Work instructions :: Write out every line of the material below word for word, leaving out the pictures.

Task material ::

§ §

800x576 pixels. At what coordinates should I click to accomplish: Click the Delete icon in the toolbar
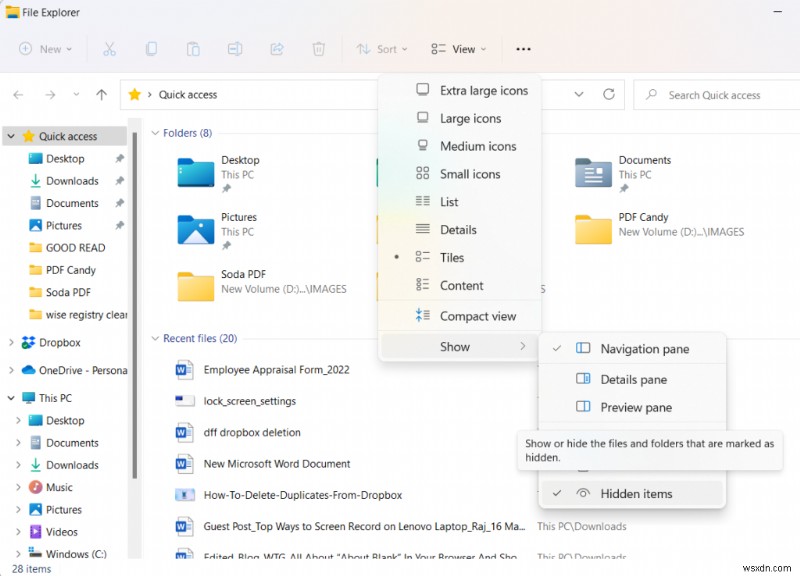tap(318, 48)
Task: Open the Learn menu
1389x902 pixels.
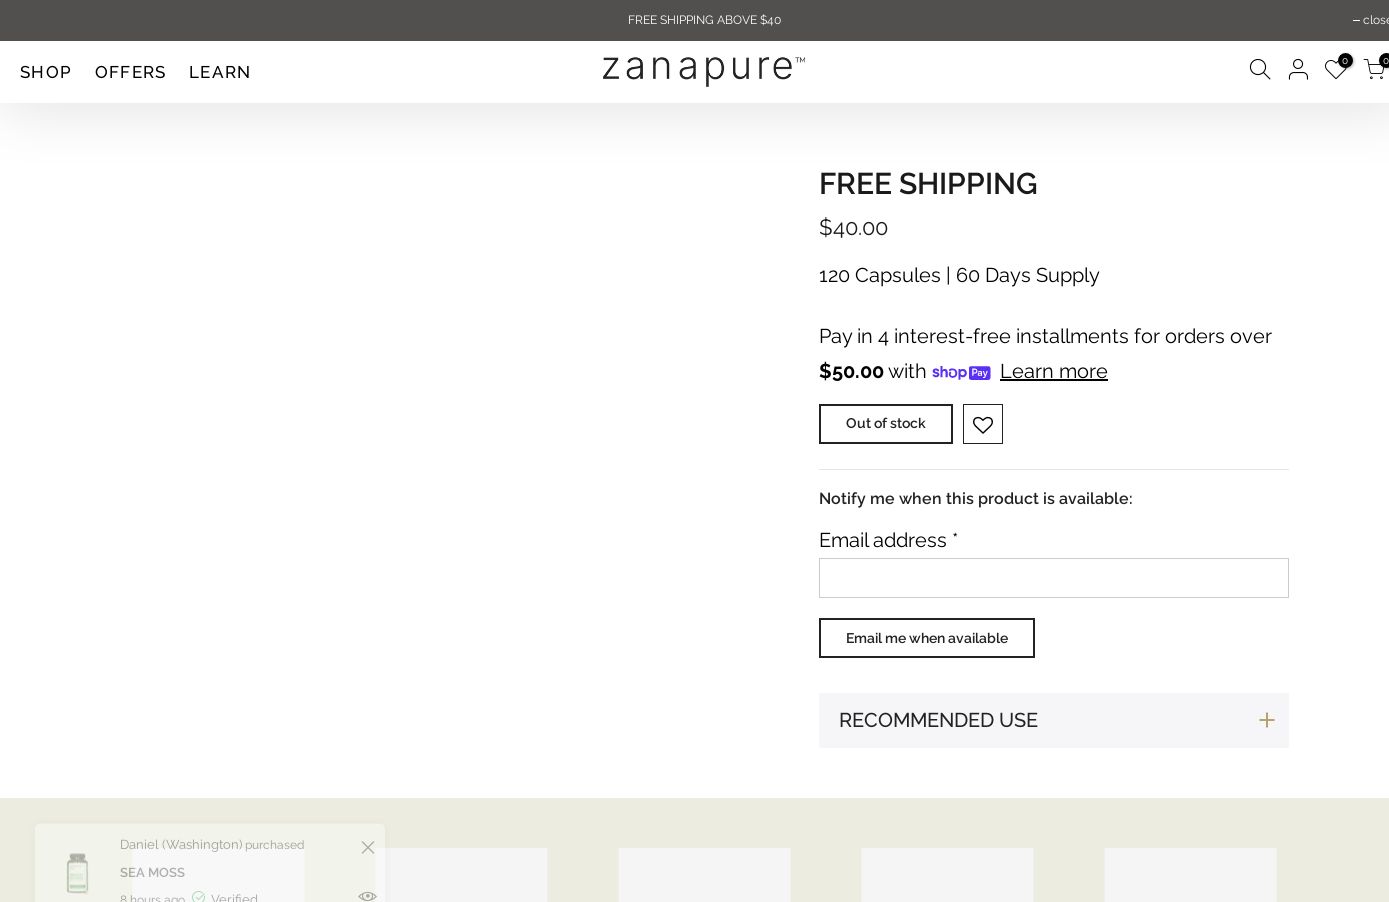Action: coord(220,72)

§ §

Answer to this exercise ::
800x576 pixels. At what coordinates should I click to accomplish: Click the Delete icon in the toolbar
tap(318, 48)
Task: Open the Learn menu
1389x902 pixels.
Action: coord(220,72)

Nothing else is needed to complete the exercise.